Extract provided
§

Beyond energy systems, the research places strong emphasis on green and blue infrastructure, an area often overlooked in data centre design. Green infrastructure includes vegetation, green roofs, and biologically active surfaces that support biodiversity, improve microclimates, and enhance thermal performance. Blue infrastructure refers to water management systems such as rainwater retention basins, infiltration zones, and greywater reuse.
The authors argue that integrating these elements into data centre sites can deliver multiple benefits. Vegetation can reduce heat island effects and improve insulation, lowering cooling demand. Water retention systems can reduce flood risk, support cooling processes, and enhance local resilience to climate extremes. Biomass production linked to green infrastructure can supply renewable energy inputs while strengthening ecosystem services.
Despite these advantages, the study finds that most existing data centres still prioritise technical efficiency over ecological integration. Green roofs, green walls, and water retention features remain relatively rare, even among facilities branded as sustainable. The authors suggest that this gap reflects both regulatory limitations and a lack of integrated planning approaches that connect energy engineering with landscape design and urban planning.
From case studies to a blueprint for sustainable data centres
The study deeply examines a planned Green Data Centre project in Michalowo, Poland. This pilot project serves as a practical demonstration of how the principles outlined in the research can be applied in a real-world context. Designed in collaboration with academic and industry partners, the facility is planned to operate entirely on renewable energy supplied by nearby biogas plants and a photovoltaic farm.
The project integrates energy production, data processing, and ecological design within a single site. Heat generated by servers is intended to be reused through adsorption chillers powered by waste heat from biogas plants, reducing electricity demand for cooling. Green roofs and green walls are incorporated into building design to improve thermal performance and expand biologically active areas. Rainwater retention basins and planted landscapes support water management, biodiversity, and biomass production.

§

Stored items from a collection
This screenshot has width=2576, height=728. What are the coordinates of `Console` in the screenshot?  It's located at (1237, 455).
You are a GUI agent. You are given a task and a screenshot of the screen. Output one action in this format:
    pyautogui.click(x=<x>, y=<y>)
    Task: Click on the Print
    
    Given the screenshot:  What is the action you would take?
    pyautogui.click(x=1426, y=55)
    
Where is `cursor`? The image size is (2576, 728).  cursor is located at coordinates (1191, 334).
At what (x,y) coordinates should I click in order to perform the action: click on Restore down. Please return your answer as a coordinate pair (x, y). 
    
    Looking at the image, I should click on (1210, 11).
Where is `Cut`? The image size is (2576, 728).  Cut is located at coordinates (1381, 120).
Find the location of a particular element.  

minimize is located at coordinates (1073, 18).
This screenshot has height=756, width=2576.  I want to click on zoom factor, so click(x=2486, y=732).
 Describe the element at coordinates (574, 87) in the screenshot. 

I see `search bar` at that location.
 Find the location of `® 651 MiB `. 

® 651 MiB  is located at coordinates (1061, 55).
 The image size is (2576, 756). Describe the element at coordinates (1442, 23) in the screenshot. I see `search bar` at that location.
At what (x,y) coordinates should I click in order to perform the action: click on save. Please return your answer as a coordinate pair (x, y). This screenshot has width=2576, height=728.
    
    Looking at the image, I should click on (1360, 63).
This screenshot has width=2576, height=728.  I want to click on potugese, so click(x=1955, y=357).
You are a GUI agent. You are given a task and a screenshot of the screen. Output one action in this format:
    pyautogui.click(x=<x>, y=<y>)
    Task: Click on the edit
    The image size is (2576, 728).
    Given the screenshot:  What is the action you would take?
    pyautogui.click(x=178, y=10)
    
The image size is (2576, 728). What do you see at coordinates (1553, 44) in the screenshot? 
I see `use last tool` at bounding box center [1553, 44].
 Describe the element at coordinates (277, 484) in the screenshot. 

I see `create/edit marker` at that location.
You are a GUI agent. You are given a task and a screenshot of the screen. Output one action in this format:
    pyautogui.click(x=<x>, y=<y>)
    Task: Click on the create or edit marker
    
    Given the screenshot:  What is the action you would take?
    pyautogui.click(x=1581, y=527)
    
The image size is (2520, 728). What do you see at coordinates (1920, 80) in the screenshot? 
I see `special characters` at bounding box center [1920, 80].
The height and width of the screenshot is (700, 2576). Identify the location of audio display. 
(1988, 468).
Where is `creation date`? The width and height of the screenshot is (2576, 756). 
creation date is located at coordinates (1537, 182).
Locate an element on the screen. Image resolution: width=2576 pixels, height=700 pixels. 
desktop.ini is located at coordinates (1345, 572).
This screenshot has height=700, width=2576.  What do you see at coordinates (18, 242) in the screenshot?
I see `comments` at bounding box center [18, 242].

§

Problem set
**A.** Answer these three questions using the passage on sustainable data centers:
(i) What does blue infrastructure refer to?
(ii) Where is the planned Green Data Centre project located?
(iii) What is planned to supply the facility's renewable energy?
**B.** Update the passage on sustainable data centers. Write out the part that opens with the words containing "Beyond energy systems, the" and closes with "strengthening ecosystem services.", changing "flood risk" to "flooding risk".
**C.** Carry the passage on sustainable data centers further, starting right after its final sentence.

Exercise responses
**A.**
(i) Water management systems such as rainwater retention basins, infiltration zones, and greywater reuse.
(ii) Michalowo, Poland.
(iii) Nearby biogas plants and a photovoltaic farm.

**B.**
Beyond energy systems, the research places strong emphasis on green and blue infrastructure, an area often overlooked in data centre design. Green infrastructure includes vegetation, green roofs, and biologically active surfaces that support biodiversity, improve microclimates, and enhance thermal performance. Blue infrastructure refers to water management systems such as rainwater retention basins, infiltration zones, and greywater reuse.
The authors argue that integrating these elements into data centre sites can deliver multiple benefits. Vegetation can reduce heat island effects and improve insulation, lowering cooling demand. Water retention systems can reduce flooding risk, support cooling processes, and enhance local resilience to climate extremes. Biomass production linked to green infrastructure can supply renewable energy inputs while strengthening ecosystem services.

**C.**
According to the authors, this hybrid, multi-functional model demonstrates how data centres can move toward self-sufficiency while reducing environmental impact. By combining energy generation, waste heat recovery, water management, and green infrastructure, the facility is designed to address both operational emissions and embodied carbon across its life cycle.
The study also outlines a set of recommendations aimed at guiding future data centre development. These include prioritising renewable energy and waste heat reuse, minimising life-cycle carbon through material choices and design optimisation, adopting flexible building layouts, and integrating blue–green infrastructure as a core component rather than an optional add-on. The authors stress that sustainability should be measured dynamically, with continuous monitoring of carbon intensity, water use, and energy performance rather than relying on static benchmarks.
Importantly, the research does not ignore limitations. The authors acknowledge that published case studies tend to highlight successful projects, potentially overstating the maturity of green data centre solutions. They also note gaps in quantitative data on the performance of blue–green infrastructure and call for more research into how nature-based solutions can be measured and optimised in technical facilities.